_YOUR TASK_.
Look through the material below for "Папір". Copy every line that contains it.

Start of Block

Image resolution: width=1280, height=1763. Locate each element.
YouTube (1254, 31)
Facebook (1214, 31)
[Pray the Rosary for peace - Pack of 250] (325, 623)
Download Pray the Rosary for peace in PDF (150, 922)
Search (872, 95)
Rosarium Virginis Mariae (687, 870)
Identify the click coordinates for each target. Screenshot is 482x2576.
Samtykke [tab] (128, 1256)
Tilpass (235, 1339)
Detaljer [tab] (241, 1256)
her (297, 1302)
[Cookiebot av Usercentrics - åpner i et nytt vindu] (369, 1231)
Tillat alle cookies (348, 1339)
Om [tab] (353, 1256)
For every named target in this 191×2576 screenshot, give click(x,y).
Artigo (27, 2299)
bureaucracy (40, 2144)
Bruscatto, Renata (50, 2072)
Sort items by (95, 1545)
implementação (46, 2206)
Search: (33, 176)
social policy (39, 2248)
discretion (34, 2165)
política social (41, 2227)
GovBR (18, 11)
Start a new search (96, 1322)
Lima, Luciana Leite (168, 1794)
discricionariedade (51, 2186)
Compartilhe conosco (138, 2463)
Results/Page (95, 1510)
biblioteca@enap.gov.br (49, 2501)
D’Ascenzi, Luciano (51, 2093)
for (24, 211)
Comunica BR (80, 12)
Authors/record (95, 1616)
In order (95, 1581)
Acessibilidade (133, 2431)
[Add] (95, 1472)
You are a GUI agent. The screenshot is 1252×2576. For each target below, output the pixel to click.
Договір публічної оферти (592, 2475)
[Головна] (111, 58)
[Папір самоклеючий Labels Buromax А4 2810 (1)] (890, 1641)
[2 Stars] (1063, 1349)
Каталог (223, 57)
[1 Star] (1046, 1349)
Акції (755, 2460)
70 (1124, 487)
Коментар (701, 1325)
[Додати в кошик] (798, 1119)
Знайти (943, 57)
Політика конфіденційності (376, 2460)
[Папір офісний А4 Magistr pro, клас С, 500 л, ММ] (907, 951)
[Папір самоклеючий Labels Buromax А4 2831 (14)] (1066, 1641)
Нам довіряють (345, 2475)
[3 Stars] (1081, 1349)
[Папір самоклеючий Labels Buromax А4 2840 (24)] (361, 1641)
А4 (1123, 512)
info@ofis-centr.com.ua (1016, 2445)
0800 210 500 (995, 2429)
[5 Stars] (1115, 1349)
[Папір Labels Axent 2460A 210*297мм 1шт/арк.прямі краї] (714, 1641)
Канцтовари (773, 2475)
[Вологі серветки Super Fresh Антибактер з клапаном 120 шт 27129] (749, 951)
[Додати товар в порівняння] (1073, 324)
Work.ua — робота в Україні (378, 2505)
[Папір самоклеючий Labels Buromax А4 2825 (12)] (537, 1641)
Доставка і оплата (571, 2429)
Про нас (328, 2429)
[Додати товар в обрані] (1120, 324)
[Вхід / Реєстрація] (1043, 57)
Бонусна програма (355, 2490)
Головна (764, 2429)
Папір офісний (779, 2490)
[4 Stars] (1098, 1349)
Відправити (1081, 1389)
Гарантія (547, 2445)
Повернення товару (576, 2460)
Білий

End of Block

_ANSWER TO THE PROBLEM_.
[Папір самоклеючий Labels Buromax А4 2810 (1)] (890, 1641)
[Папір офісний А4 Magistr pro, клас С, 500 л, ММ] (907, 951)
[Папір самоклеючий Labels Buromax А4 2831 (14)] (1066, 1641)
[Папір самоклеючий Labels Buromax А4 2840 (24)] (361, 1641)
[Папір Labels Axent 2460A 210*297мм 1шт/арк.прямі краї] (714, 1641)
[Папір самоклеючий Labels Buromax А4 2825 (12)] (537, 1641)
Папір офісний (779, 2490)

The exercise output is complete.